* _A run of records_:
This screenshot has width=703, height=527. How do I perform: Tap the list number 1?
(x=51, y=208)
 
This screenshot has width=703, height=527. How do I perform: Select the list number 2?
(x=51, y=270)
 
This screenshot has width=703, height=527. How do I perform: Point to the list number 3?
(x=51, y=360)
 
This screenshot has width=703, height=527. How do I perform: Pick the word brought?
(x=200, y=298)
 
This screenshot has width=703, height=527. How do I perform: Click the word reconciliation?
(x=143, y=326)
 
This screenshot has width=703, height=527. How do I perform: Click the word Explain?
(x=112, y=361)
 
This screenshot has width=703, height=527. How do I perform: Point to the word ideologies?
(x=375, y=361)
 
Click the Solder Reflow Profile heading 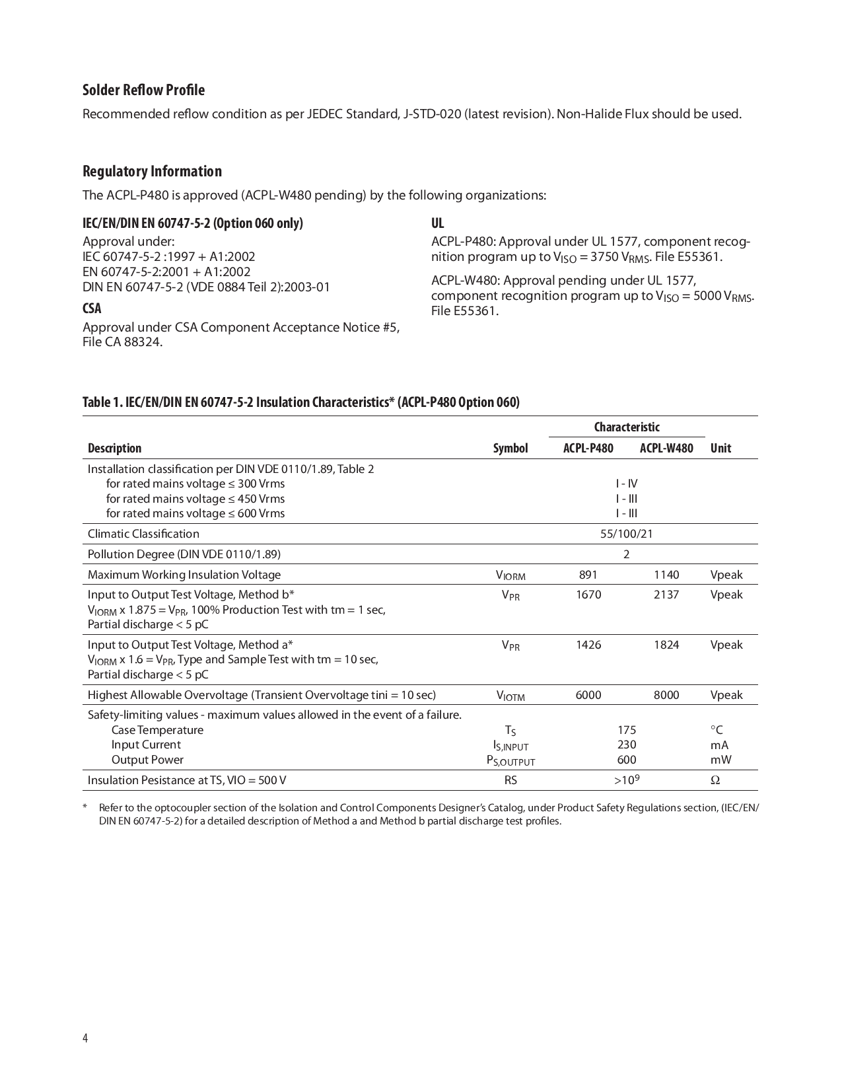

* _WHAT YOU ARE ASKED TO DO_:
Copy the data above from its very first line through the line that contains "(x=51, y=360)", keeping the requests. Multiply every coordinate in the answers by 2.15 and round each result to a whole number, with halves rounding up.

* _ANSWER TO THIS EXERCISE_:
This screenshot has width=703, height=527. How do I perform: Tap the list number 1?
(x=110, y=447)
 
This screenshot has width=703, height=527. How do I perform: Select the list number 2?
(x=110, y=581)
 
This screenshot has width=703, height=527. How do I perform: Point to the list number 3?
(x=110, y=774)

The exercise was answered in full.